What's more, since the Crimean crisis broke out, Transnistria's local Parliament has asked Moscow to grant the breakaway region Russian citizenship and admission to the Russian Federation.
The Baltic States
Latvia and Estonia have significant ethnic Russian populations. About 27 percent of Latvia's 2 million people are Russian, as are about a quarter of Estonia's 1.3 million. According to The Telegraph, the Russians in Latvia migrated there during Soviet rule when they were able to occupy the top rungs of civil and political society.
"But ever since communism's collapse, the boot has been firmly on the other foot. Latvian, not Russian, is the official language, and the country is now one of NATO's newest — and keenest — members, along with fellow Baltic states Lithuania and Estonia," the newspaper writes.
According to Reuters, Latvia and Estonia in particular "are alarmed by [Putin's] justification for Russian actions in and around Ukraine as protection for Russian speakers there.
"While all three Baltic republics have joined NATO — and Lithuania next year should be the last of the three to adopt the euro — these small countries are largely dependent on energy from Russia and have strong trade ties," Reuters writes.
"Last weekend, as pro-Russian forces were surrounding Crimea, Moscow's ambassador to [Latvia] caused further unease by saying that the Kremlin was planning to offer passports and pensions to ethnic Russians in Latvia to 'save them from poverty,' " The Telegraph says.
Central Asia
Kazakhstan, with just under a third of its population ethnic Russia, is one of the Kremlin's key allies. The BBC says it's "Moscow's strategic partner and the two countries regularly hold joint military exercises. They have close trade links as both are trying to develop a common market." The relationship, it says, is comparable to the one enjoyed between the U.S. and the U.K.

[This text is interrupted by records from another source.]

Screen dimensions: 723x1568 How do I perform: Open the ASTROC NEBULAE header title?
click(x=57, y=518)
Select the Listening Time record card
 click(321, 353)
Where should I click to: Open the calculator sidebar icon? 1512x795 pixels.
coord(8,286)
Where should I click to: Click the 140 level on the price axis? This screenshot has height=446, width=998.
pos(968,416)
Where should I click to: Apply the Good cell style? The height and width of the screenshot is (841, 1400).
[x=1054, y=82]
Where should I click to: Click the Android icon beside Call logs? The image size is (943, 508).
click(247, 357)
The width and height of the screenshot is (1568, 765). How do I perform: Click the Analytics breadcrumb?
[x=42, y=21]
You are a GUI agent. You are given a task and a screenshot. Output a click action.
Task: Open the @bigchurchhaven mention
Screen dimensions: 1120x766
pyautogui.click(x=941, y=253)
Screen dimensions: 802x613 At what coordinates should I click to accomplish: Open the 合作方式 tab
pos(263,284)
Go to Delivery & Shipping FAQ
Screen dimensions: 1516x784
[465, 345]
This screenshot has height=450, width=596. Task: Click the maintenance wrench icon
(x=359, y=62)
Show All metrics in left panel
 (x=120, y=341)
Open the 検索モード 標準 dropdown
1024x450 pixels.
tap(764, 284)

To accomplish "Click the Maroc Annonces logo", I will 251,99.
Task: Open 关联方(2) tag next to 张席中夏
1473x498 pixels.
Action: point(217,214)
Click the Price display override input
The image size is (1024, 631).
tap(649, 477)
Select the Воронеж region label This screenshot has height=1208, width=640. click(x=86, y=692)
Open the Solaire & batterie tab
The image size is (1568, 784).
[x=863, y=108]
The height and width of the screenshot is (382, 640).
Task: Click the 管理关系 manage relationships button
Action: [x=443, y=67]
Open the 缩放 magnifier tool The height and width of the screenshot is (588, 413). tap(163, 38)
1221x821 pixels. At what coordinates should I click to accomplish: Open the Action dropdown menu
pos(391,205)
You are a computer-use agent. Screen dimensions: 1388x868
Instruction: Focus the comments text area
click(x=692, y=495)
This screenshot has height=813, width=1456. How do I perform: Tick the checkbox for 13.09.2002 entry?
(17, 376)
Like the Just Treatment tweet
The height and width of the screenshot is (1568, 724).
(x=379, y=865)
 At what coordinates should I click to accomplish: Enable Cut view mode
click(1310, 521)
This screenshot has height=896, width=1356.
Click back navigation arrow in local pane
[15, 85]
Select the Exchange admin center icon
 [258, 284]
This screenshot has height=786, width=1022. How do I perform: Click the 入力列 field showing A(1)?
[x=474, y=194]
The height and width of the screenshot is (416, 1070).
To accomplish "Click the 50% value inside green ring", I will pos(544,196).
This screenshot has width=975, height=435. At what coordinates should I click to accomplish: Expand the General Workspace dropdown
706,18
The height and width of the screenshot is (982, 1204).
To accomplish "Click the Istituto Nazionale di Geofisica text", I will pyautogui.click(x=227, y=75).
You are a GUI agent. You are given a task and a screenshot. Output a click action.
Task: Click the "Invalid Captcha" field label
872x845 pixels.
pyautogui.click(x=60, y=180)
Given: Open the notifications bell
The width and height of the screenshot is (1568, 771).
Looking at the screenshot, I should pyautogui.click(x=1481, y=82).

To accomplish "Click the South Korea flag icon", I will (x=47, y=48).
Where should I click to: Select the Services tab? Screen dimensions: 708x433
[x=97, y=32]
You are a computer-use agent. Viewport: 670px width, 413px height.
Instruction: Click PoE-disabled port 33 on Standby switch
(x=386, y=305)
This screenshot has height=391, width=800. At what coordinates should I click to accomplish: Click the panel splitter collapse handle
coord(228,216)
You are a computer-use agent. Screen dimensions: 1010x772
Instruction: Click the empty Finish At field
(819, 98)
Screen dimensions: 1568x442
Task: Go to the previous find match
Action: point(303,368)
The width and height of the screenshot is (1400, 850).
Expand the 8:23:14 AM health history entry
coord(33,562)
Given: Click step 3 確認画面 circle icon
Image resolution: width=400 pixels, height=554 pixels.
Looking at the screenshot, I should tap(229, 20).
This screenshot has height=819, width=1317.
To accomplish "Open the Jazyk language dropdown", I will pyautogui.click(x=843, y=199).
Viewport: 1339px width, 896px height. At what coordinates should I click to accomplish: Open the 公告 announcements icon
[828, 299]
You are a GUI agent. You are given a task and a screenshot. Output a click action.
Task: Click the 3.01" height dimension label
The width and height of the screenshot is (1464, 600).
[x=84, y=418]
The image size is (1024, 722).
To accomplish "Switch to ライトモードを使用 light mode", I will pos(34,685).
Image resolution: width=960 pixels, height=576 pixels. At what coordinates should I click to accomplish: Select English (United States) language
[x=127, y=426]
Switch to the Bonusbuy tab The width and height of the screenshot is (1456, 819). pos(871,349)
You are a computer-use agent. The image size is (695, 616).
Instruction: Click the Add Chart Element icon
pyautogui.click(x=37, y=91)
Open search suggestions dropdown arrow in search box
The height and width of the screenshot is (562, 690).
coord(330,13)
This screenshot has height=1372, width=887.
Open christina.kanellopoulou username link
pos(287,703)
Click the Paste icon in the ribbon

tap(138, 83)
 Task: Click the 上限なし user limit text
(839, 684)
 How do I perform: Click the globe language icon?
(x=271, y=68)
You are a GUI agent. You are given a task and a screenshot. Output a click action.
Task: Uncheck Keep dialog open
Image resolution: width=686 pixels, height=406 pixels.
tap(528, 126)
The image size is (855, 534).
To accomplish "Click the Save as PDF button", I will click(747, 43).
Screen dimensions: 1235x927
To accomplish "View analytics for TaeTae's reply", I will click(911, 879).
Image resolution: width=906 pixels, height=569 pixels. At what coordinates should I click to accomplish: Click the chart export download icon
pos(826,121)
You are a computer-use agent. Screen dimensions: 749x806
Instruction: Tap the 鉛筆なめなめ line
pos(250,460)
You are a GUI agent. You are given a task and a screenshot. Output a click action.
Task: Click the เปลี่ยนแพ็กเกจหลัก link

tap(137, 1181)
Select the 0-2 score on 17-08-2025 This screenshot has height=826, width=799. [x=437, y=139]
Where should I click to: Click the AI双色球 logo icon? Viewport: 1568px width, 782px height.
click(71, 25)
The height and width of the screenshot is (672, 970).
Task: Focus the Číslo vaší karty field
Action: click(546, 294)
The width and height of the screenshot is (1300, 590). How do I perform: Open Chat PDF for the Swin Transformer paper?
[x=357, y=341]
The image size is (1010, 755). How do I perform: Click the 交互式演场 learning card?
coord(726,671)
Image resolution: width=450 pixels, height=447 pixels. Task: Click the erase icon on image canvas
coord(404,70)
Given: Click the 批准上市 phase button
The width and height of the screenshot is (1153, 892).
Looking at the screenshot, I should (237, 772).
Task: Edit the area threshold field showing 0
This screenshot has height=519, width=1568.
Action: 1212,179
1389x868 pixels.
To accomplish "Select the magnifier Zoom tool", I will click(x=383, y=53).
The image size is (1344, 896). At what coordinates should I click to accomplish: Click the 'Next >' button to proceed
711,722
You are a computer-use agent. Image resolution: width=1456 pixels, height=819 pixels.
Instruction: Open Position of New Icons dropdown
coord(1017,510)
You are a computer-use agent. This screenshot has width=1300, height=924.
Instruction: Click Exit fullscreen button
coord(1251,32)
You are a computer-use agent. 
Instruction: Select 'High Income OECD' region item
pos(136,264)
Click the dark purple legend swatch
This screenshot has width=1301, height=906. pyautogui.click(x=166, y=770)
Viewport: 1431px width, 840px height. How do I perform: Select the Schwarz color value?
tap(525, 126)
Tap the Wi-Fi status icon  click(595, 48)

"But Russia's military action in Crimea has created unease among Kazakhs. They are worried that a 'Ukrainian scenario' could also apply to this Central Asian nation," the BBC says.
Kazakhstan's northern Kostanay region is about half ethnic Russian, and in other regions, especially to the east, "there are fewer ethnic Kazakhs than ethnic Russians," according to The Washington Post.
On Monday, Kazakhstan's pro-Russian President Nursultan Nazarbayev was said to "understand" Russia's position vis-a-vis Crimea, according to Reuters, "which struck many as a very carefully worded way of phrasing it," according to the Post.
Kyrgyzstan, with about a 12 percent ethnic Russian population, also has a Kremlin-leaning president, Almazbek Atambayev. But the country has carefully balanced East and West until now, allowing both a Russian military base and a U.S. air base on its soil. That is set to change, however.
While the Caucasus is home to only small minorities of ethnic Russians, it's a region that has suffered from the Kremlin's attentions. Chechnya has been the locus of a brutal separatist conflict with Moscow. Georgia saw its South Ossetia region cleaved by Russia's 2008 incursion.
In 1992-93, the breakaway Abkhazia region of Georgia also underwent a civil war in which ethnically Georgian militias, supported by the Georgian state, were pitted against "ethnically Abkhazian militias supported both by North Caucasus militants ... from Russia and by the Russian state itself, which provided weapons and training to the fighters and carried out airstrikes against ethnic Georgian targets."
It's clear too that the Crimea situation has raised concerns in Azerbaijan.